# Chinatown and the Culture of Exclusion

**Developers: Michaela Palmer, Maya Shen, Cynthia Leu, Chris Cheung**

We will be reading and analyzing representations of Chinatown in the form of data and maps. In addition, we will learn how data tools can be used to read and analyze large volumes of text.

**Explore more of this lab here: https://github.com/ds-modules/XENGLIS-31AC**

## What this lab will cover
* Running Jupyter Notebooks
* Data Analysis of Chinatowns' demographics
* Visualization & Interpretation
* Using Data Tools to Analyze Primary Texts

## What you need to do
* Read the content, complete the questions
* Analyze the data
* Submit the assignment



### Official map of Chinatown in San Francisco - 1855
#### Prepared under the supervision of the special committee of the Board of Supervisors. July 1885.

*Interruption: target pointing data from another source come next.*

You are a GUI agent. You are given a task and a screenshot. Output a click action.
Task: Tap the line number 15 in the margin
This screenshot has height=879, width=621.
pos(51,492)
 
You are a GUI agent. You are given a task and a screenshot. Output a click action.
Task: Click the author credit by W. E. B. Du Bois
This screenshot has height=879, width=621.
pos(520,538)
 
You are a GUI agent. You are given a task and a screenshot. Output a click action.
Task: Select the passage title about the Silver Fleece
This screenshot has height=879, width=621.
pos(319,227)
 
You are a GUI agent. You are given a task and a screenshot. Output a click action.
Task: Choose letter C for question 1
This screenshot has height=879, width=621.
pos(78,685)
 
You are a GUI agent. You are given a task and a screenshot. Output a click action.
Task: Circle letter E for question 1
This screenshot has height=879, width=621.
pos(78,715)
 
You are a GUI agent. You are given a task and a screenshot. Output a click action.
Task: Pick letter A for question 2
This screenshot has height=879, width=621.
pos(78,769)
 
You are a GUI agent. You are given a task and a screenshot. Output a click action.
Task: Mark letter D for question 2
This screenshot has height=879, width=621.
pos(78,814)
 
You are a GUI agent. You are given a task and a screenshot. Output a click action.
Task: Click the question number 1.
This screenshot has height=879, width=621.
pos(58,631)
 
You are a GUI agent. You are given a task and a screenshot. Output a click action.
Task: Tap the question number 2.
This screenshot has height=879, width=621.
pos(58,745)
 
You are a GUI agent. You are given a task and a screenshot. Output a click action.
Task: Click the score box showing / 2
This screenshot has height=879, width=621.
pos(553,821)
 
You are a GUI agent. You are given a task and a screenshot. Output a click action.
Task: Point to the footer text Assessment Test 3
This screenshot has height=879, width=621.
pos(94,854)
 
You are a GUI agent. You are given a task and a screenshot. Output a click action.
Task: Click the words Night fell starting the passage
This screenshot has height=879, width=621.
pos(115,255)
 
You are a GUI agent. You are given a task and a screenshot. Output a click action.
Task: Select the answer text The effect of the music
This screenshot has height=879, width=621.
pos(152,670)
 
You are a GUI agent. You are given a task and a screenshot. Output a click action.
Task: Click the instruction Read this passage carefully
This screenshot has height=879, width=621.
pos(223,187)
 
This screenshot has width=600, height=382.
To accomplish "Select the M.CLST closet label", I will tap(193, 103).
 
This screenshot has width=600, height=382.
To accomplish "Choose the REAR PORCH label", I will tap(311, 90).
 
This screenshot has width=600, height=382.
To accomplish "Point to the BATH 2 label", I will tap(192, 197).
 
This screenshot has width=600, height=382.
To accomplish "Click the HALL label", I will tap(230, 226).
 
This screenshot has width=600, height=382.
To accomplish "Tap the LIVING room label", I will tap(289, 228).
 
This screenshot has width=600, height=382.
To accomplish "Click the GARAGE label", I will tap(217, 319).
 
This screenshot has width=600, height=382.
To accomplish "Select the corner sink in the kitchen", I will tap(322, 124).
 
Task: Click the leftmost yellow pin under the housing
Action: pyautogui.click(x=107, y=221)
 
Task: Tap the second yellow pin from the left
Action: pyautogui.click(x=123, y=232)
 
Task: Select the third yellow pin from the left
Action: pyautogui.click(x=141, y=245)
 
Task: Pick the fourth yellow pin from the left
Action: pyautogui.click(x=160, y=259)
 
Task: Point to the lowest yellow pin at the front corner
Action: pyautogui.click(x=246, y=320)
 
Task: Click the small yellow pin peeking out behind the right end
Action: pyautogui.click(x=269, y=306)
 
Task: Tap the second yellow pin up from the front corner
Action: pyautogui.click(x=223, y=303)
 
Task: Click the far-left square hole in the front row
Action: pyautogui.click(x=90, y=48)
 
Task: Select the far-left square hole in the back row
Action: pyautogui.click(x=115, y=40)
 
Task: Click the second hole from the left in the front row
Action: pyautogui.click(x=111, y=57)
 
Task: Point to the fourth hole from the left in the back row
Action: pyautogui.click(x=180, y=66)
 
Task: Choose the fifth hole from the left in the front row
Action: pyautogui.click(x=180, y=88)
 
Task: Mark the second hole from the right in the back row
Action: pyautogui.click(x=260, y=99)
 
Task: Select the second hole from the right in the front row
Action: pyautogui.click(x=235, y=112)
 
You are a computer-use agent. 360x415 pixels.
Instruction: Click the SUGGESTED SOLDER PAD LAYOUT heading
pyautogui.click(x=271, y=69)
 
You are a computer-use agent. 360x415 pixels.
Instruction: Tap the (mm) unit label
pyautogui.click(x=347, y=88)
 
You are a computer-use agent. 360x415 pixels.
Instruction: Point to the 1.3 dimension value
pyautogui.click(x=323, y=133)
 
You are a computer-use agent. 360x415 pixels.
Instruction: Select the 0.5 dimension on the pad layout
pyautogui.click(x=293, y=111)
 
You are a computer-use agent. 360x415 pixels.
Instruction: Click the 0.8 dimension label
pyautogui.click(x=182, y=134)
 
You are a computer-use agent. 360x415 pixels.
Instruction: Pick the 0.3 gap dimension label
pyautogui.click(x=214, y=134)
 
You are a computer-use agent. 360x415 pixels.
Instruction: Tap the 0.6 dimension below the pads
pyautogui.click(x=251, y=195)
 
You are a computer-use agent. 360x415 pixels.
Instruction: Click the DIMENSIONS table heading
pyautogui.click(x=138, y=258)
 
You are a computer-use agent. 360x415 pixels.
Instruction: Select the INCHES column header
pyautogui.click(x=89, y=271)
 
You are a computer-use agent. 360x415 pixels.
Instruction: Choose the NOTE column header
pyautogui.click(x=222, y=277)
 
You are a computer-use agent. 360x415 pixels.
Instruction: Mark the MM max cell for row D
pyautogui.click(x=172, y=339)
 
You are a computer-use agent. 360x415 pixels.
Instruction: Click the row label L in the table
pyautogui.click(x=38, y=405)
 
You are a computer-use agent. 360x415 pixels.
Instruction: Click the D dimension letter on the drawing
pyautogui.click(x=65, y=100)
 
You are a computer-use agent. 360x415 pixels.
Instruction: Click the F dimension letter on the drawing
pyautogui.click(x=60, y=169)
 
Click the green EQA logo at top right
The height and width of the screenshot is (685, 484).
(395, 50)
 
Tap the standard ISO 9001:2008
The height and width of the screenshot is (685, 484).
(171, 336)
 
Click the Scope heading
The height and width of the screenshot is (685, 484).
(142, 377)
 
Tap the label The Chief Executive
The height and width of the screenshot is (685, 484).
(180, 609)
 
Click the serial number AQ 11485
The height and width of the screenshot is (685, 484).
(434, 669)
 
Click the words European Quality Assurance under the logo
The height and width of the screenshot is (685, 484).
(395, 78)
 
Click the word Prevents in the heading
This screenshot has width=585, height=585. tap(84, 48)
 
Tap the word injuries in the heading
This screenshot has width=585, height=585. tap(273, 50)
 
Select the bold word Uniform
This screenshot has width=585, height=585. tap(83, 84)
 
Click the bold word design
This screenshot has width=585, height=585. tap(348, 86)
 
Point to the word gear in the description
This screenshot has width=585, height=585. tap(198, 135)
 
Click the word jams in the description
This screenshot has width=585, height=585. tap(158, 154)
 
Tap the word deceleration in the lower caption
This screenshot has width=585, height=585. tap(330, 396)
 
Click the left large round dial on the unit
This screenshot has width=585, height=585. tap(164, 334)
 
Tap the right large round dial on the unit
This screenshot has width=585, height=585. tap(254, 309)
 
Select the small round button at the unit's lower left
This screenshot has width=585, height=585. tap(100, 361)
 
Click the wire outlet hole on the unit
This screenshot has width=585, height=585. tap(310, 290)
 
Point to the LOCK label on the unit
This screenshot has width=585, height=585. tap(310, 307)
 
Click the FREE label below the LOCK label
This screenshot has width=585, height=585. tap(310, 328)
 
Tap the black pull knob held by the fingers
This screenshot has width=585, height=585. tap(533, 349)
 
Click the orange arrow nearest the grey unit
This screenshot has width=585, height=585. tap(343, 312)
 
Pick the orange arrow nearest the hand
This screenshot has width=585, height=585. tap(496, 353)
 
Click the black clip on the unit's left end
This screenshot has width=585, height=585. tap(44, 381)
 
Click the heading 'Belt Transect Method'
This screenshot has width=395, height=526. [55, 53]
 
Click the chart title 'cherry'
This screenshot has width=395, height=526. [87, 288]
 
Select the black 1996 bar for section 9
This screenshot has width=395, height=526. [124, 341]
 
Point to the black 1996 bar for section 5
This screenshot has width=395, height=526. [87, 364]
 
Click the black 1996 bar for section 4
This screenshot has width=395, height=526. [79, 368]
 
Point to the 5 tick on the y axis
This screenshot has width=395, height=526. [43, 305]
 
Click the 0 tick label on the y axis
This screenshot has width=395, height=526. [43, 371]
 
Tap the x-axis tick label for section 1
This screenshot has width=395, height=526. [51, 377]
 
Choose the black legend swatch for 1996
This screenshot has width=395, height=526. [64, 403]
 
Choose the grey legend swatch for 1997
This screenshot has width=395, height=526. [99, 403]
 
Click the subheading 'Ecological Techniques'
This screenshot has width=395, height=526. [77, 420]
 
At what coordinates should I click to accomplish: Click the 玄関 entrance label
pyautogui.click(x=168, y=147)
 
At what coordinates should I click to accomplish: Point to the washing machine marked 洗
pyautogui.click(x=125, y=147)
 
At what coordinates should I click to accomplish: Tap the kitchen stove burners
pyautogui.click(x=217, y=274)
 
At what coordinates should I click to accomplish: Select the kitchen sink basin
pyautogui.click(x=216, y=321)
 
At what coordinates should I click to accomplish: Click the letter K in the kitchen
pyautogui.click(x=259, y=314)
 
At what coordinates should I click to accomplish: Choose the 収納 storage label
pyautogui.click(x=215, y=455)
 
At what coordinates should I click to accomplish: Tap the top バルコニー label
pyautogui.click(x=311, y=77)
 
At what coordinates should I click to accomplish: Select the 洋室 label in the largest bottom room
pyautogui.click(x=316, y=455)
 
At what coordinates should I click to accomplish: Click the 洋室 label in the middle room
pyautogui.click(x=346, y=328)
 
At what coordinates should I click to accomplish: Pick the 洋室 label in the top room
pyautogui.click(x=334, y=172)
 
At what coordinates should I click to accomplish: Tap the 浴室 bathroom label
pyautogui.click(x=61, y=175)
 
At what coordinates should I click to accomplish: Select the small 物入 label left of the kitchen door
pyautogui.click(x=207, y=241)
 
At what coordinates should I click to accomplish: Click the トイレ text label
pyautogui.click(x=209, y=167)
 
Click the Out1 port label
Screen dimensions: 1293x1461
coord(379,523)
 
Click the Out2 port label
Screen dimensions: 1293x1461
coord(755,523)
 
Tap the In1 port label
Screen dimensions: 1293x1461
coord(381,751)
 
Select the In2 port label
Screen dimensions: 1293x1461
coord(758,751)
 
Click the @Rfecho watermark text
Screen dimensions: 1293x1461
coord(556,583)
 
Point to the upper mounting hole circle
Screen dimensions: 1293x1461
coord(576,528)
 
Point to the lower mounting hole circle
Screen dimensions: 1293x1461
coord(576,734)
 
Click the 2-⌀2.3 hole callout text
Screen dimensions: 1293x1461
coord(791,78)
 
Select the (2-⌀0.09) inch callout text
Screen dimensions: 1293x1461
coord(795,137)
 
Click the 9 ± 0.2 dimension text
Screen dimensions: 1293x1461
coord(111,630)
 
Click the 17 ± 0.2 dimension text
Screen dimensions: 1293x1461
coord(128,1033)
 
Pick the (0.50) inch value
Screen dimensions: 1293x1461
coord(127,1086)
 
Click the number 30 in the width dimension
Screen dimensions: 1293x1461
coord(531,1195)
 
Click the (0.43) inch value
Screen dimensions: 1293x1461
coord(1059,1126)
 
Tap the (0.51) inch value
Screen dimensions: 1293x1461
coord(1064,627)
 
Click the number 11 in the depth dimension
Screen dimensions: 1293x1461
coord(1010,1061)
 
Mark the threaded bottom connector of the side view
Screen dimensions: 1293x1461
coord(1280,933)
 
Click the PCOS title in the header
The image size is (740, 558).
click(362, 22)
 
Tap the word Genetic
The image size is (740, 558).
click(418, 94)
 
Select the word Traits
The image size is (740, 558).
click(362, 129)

![image](data/PJM_1093_01.jpg)


This map reflects the pervasive bias against the Chinese in California and in turn further fostered the hysteria. It was published as part of an official report of a Special Committee established by the San Francisco Board of Supervisors "on the Condition of the Chinese Quarter." The Report resulted from a dramatic increase in hostility to the Chinese, particularly because many Chinese laborers had been driven out of other Western states by vigilantes and sought safety in San Francisco (Shah 2001, 37).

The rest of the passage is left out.